## EXERCISE DESCRIPTION
Please copy exactly the lines from the one containing "Click the 3000.00 price axis label" to the end of the entries, both included, and nothing else. Omit every picture.
== == ==
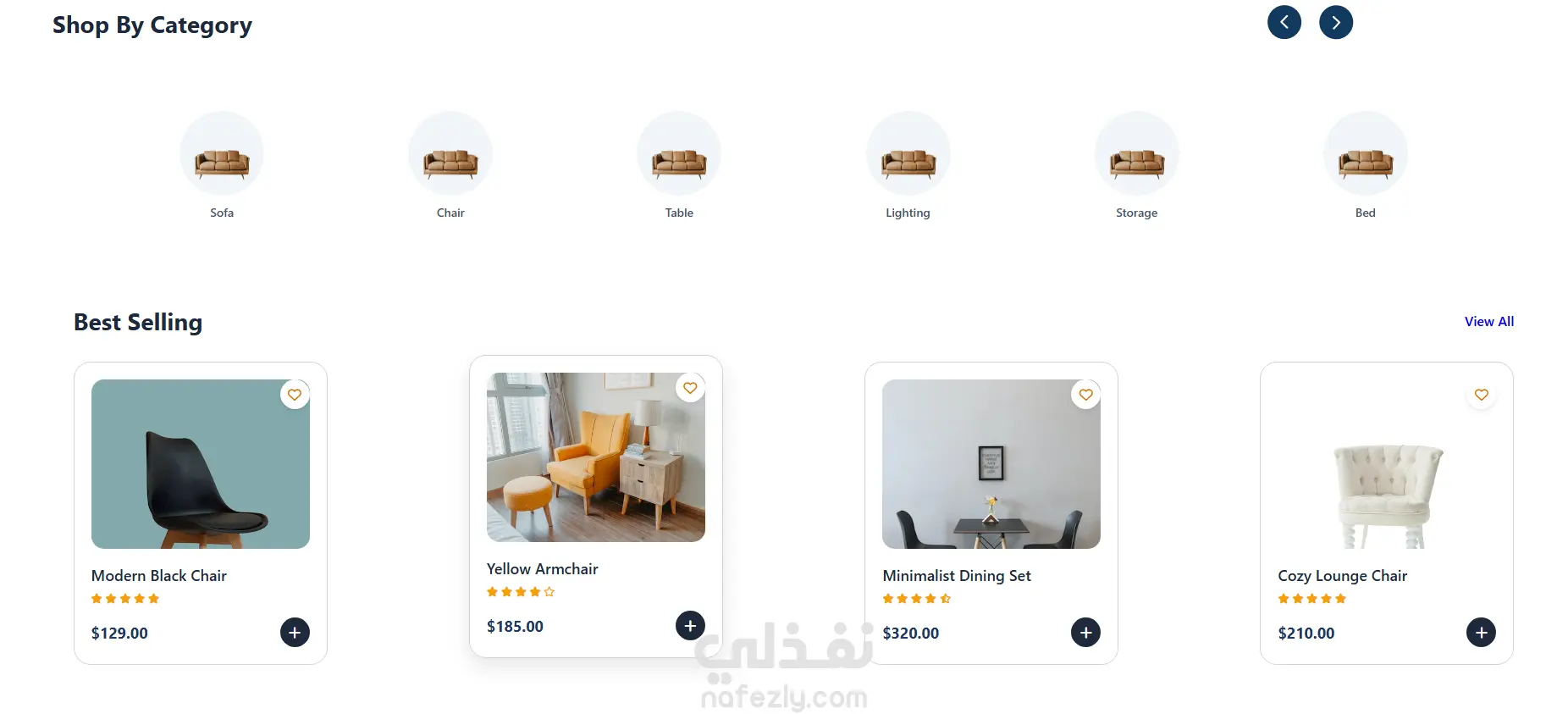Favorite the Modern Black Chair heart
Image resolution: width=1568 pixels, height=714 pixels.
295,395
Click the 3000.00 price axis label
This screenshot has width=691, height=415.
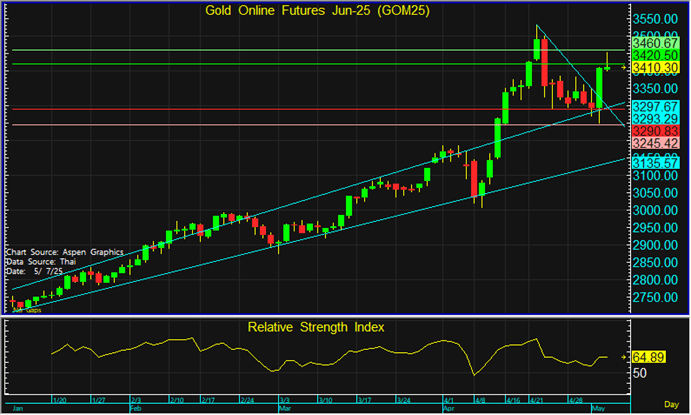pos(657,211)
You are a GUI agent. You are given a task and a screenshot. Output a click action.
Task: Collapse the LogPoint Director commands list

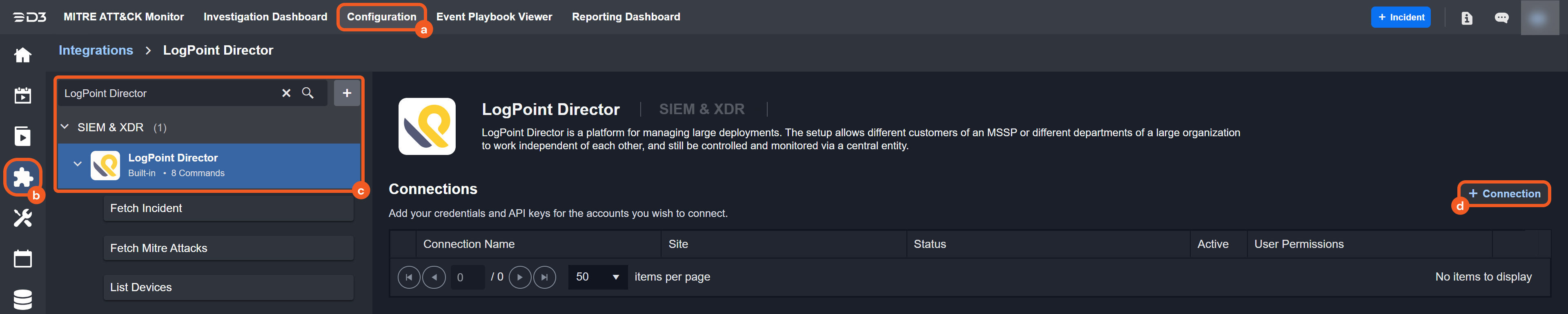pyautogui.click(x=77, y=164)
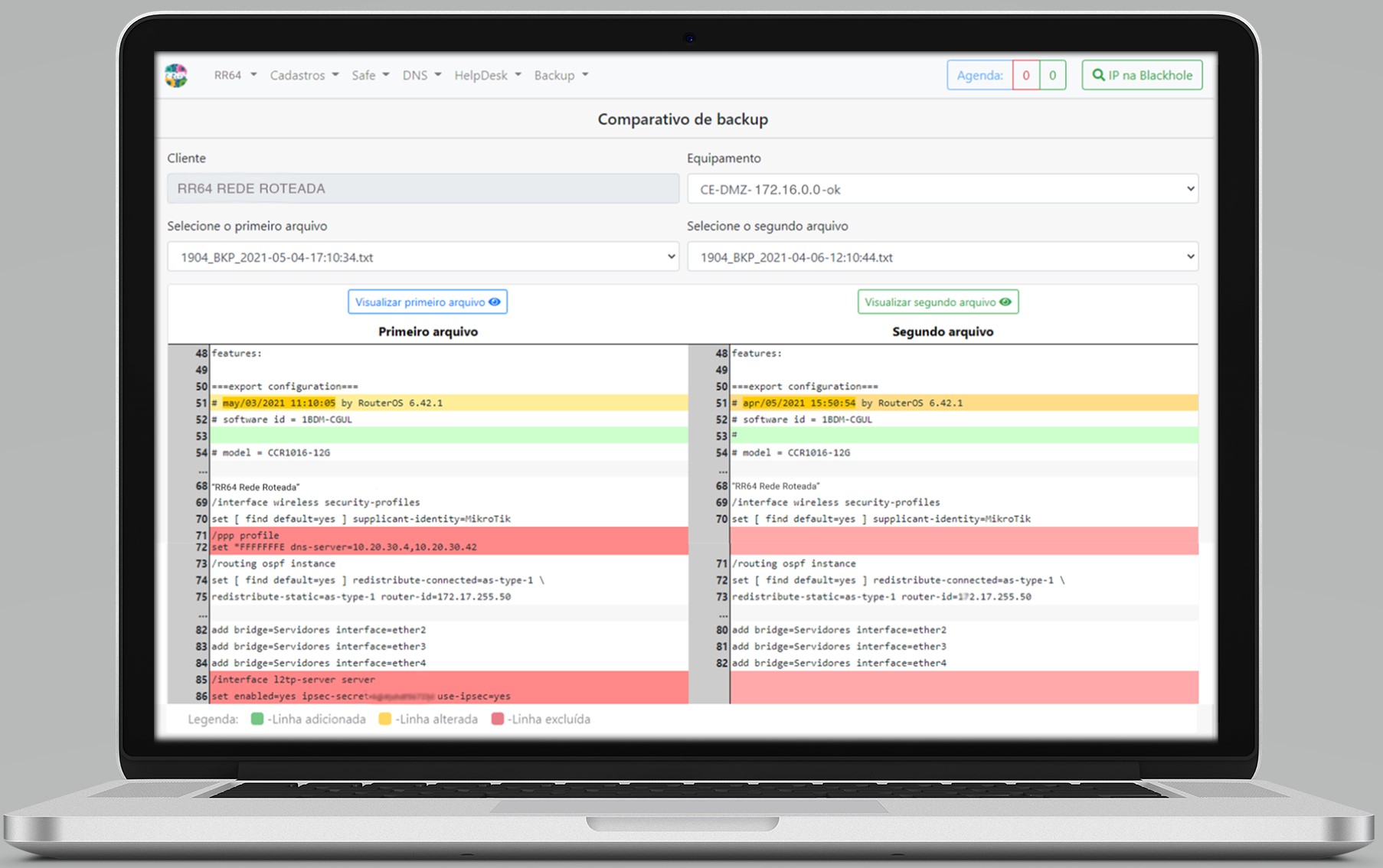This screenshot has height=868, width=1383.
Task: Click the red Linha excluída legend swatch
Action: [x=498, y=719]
== == ==
## SOLUTION
Click the 3000.00 price axis label
This screenshot has width=691, height=415.
pos(657,211)
You are a GUI agent. You are given a task and a screenshot. Output a click action.
Task: Collapse the LogPoint Director commands list

pyautogui.click(x=77, y=164)
This screenshot has height=868, width=1383.
Task: Click the red Linha excluída legend swatch
Action: [x=498, y=719]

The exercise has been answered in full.